20 October 2012

A Life of Pono: The Mother of Outcasts

In just a few hours' time, His Holiness Pope Benedict XVI will canonize seven Saints for the Universal Church, two of whom are Americans.

Over the past several months the Catholic press has rightly given great attention to one of these: Blessed Kateri Tekakwitha, the Lily of the Mohawks.  Her cause has had great popular support and appeal over the years because of her status as the first Native American to be declared Blessed, and tomorrow the first to be declared a Saint.

But of the other American soon-to-be-saint the Catholic press - and even the blogosphere - has given precious little attention.  Perhaps this is best since it was this courageous woman who said, "I do not think of reward; I am working for God and do so cheerfully."  Though much of the world has either forgotten or largely ignored the merits of this faithful soul, God has not forgotten her efforts and her cooperation with his grace.

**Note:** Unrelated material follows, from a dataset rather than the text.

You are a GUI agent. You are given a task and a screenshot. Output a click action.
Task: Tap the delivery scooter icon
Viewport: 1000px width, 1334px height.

Born 23 January 1838 in Heppenheim, Germany, Barbara Cope immigrated with her family to Uttica, New York.  She entered the Franciscan Sisters of Syracuse in 1862 and received the name Marianne.  Recognizing her skillful administration, her Sisters elected her as superior general in 1877.

It was to her that Father Leonor Fouesnel, SS.CC, Provincial of the Congregation of the Sacred Hearts of Jesus and Mary, to whom mission of the Sandwich Islands (now known as Hawaii) had been entrusted, wrote in June of 1883.  For years, Saint Damien de Vuester, the Leper Priest, requested Sisters who would not only work with him in the care of the lepers, but who would also continue his ministry after him.

Mother Marianne was the only religious superior to respond to Father Leonor's request for a group of Sisters to serve the lepers and run the Kaka'ako Branch Hospital on Oahu.  It was from Kaka'ako that the lepers were sent to the settlement at Kalaupapa.  Writing to Father Leonor, Mother Marianne wrote:
I am hungry for the work and I wish with all my heart to be one of the chosen ones, whose privilege it will be to sacrifice themselves for the salvation of the souls of the poor Islanders...  I am not afraid of any disease; hence it would be my greatest delight even to minister to the abandoned "lepers."
She arrived in Honolulu with six Sisters in November of 1883 and diligently saw to the needs of the patients, placing a particular emphasis of cleanliness.

After Father Damien was diagnosed with leprosy in 1886, Mother Marianne said, "We are not only willing but anxious to go and care for the poor outcasts" at Kalaupapa, which she did extremely well.

After the Sisters arrived at Moloka'i, Father Damien said, "I can die now.  You will continue to carry on the work even better than I could do."  Such was his confidence in Mother Marianne.


Several days before his death, Father Damien said to Father Conrardy, "How good God is to have made me live long enough to see at this moment two priests at my side and the Franciscan Sisters at the Settlement!  I can sing Nunc Dimittis, the work for the lepers is in good hands; and I, I am no longer necessary; I am going to Heaven."

After his death, Mother Marianne carried on his work with great skill and love, reminding her Sisters, "What little good we can do in this world to help and comfort the suffering, we wish to do it quietly and so far as possible unnoticed and unknown."  Hers truly was a life of pono, a life of righteousness.

Mother Marianne died on 9 August 1918 and is now buried in Syracuse, New York.


Mother Marianne, pray for us!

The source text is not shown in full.